A Polícia Civil do Amazonas concluiu que a médica Juliana Brasil tentou manipular provas para justificar o erro na prescrição que levou à morte do menino Benício Xavier, de 6 anos, em Manaus. Segundo a investigação, um vídeo apresentado pela defesa, que apontava falha no sistema do Hospital Santa Júlia, foi adulterado. A perícia descartou defeitos no sistema e indicou que a escolha da via de administração do medicamento é manual.
Conversas extraídas do celular da médica mostram que ela buscou alguém para editar o material. Em mensagens, pede ajuda para cortar e ajustar o vídeo e, depois, confirma que o receberia já alterado.
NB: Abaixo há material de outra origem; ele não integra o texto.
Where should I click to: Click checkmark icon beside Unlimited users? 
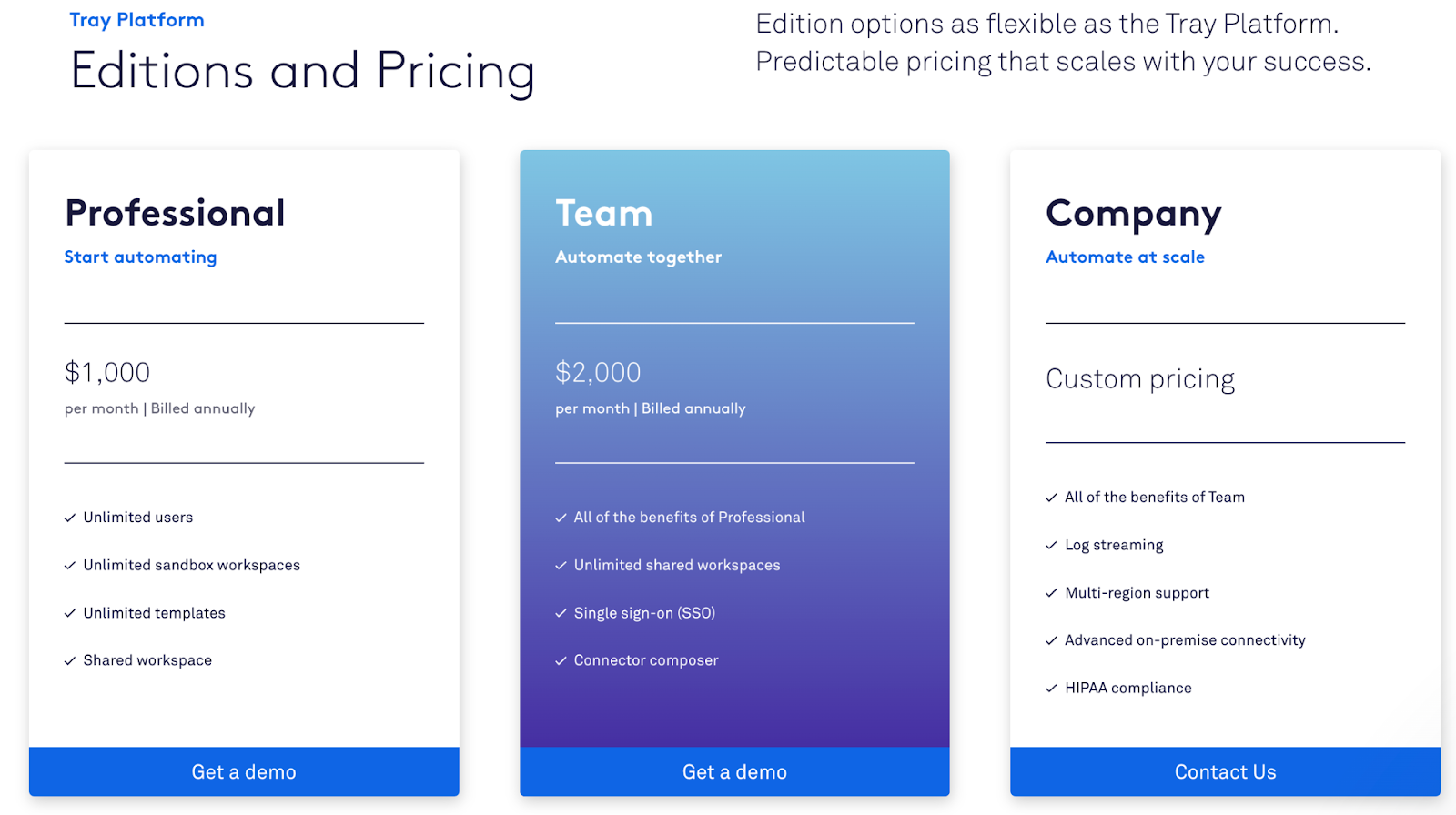click(70, 518)
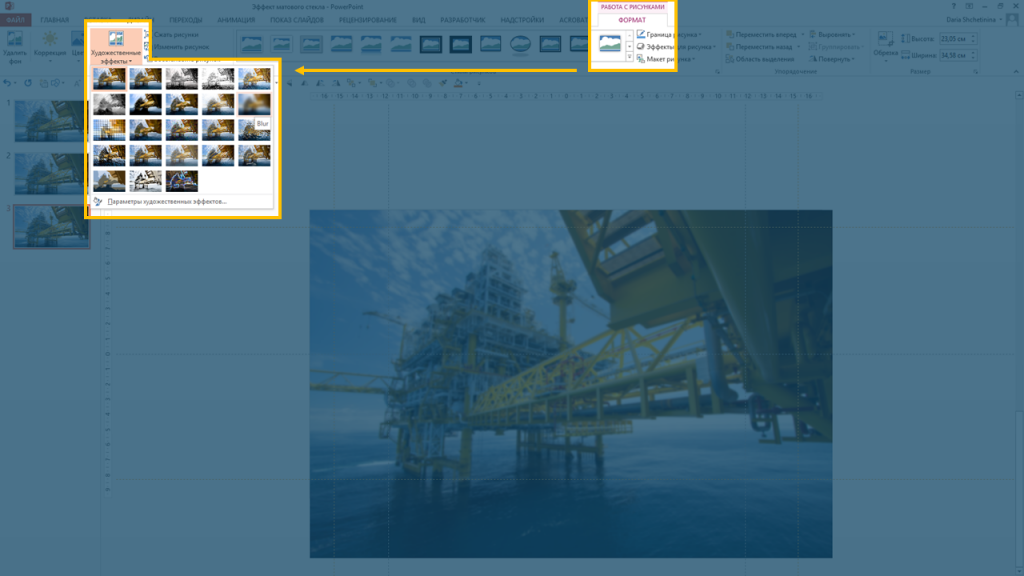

A polícia também aponta pagamento para simular uma falha inexistente no sistema, com o objetivo de sustentar a versão apresentada inicialmente.
Conduta e circunstâncias do caso
O inquérito ainda apura o envolvimento da irmã da médica, Geovana Brasil. Outro ponto levantado foi o comportamento da profissional no momento do atendimento, já que ela estaria negociando produtos por aplicativo enquanto a criança estava em estado grave, o que, para a polícia, reforça a suspeita de negligência.
Benício morreu após receber adrenalina por via intravenosa, considerada inadequada para o quadro. A aplicação provocou piora rápida e paradas cardíacas. Laudos confirmaram que não houve erro do sistema, contrariando a tese da defesa.
Defesa e andamento da investigação
A defesa nega irregularidades e afirma que o vídeo é legítimo. A médica e a técnica de enfermagem foram afastadas por 12 meses. O caso segue sob investigação por possível fraude processual e homicídio.